Ford 860 - Intermittent spark - HELP!

Good morning!

I have a new to me Ford 860. It is 12V with a 12V generator. (Haven't been able to test yet whether the generator is doing it's job.) The harness was so old that it was falling apart, so I replaced it and the coil, v-reg, condenser and ignition switch at the same time. (I know, one thing at a time is best....)

Now I can't get it to start, but at times it will cough and almost catch, or run for a couple of seconds with full choke, but then it dies.

If I hold the big wire from the top of the coil near the tractor and hold the button, a blue sparks jump a considerable gap, and they do it regularly, without any apparent misses.

But if I try the same with any of the 4 spark plug wires, I get a few sparks in a row, and then 1 or 2 rotations of the rotor seem not to send a spark. Doesn't seem to matter which of the 4 plug wires I try it with.

Here is what I know: The battery was brand new and fully charged. The smaller wire from the coil to the distributor seems not to be shorted anywhere at the dist body. Cap and rotor are new from NAPA and seem to be playing well together.

The tractor is a long drive from my house, and I don't have internet access or electricity where it is kept, so I'd like to have a clear cut idea of what I am going to check next or replace next to figure this thing out.

Any suggestions? Thanks a lot!

Jeff
 

First thought, it the little key installed between the rotor and the dist shaft to keep the rotor in time?

Is the cap dry and have no carbon trails, and the rotor contacts clean and able to make contact with the cap? Are your spark wires breaking down and going bad?

You seem to have a blue spark going into the distrib from the coil and not coming out???

OR... is the resistor breaking down or the key switch going high causing the 12 volts to drop going to the coil?
 
Check the rotor shaft for side play. If it is excessive, you will get a intermittent spark to the plugs. If so, you will need to replace bushings in distributor or replace it.
 
Thank you for taking the time to help!

The little clip that holds the rotor in place is there, and everything is new/clean. The plug wires themselves are good quality and new, and worked fine last fall before I started down the rabbit hole of replacing the harness and other parts.

There seems to be good spark going IN to the distributor, but not coming out.....

Jeff
 
I took the distributor off and cleaned it and checked for play in the shaft, and it seems good....

Thanks again,
Jeff
 
"I took the distributor off" Is the cap in the proper position. This day and age, caps and distributors don't always fit real good!
 
I am pretty everything is good with the cap position.

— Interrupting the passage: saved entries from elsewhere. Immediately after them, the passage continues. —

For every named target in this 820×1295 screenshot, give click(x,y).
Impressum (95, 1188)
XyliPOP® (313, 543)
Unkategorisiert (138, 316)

Also, I have the rotor hitting the #1 post at 5 degrees on the flywheel, and the points are just starting to open, so I think timing is good. But unfortunately, I'm at a point where timing doesn't really even matter, because the spark plugs aren't firing regularly.

Could bad points or a bad condenser cause this?

Thanks!
JEff
 
I would try a new set of points, (good quality) and a condenser. You have just about exhausted everything else.
 
Borrow a coil from someone. They can be intermittent if going bad. It can drive you batty trying to find the problem.

I have also said this many times when all else fails. Wait until it is good and dark, crank the tractor and look for stray high voltage leaks.
 
I missed part you your ip. Put your old coil back on. Also drain your carburetor bowl and make sure the flow to the bowl is adequate.
 
I guess I kind of jumped around. You said it will at least fire with the choke pulled out. You might not have an electrical problem.

Do check the point gap and run an ignition file over them if they are old points. Be sure to take a piece of paper towel/clean cloth to wipe the points. If there is no improvement then do the following:

Turn off the fuel valve and measure how much gas is in the bowl when you drain it. Then turn the valve open and see if there is enough flow to fill about a cup in about 2-3 minutes.

Have you cleaned the air filter and changed the oil in the filter cup?
 
If you are convinced you have good spark at the coil tower than coil wire, distributor cap, rotor or plug wires get you to the end, "spark plugs???"
 
I hope you can retrieve old parts. Use a jumper wire from battery to coil. Still no joy? Reinstall old coil. No? Reinstall old points and condenser. Old parts are preferred because modern point ignition parts are often bad right out of the box and getting a second bad one can really lead to some head scratching.
 
I recently wasted a couple of weeks on a similar problem with my 4000. I had replaced points and condensor with a set from TSC, but it turns out the condensor was bad and caused the points to fail. The tractor started immediately after I installed new parts from CNH.
 
Recently had a similar issue with our 860 Found the brass tab or connector on the distributor that connects the coil wire to the points cracked, weakened. Apparently over the years of point replacement and use only hanging on about 1/4 the original width. Replaced it cured it. Just a something else to check.
 
Thanks! I'll check that, too. Jeff


(quoted from post at 06:14:48
05/14/18) Recently had a similar issue with our 860 Found the brass tab or connector on the distributor that connects the coil wire to the points cracked, weakened. Apparently over the years of point replacement and use only hanging on about 1/4 the original width. Replaced it cured it. Just a something else to check.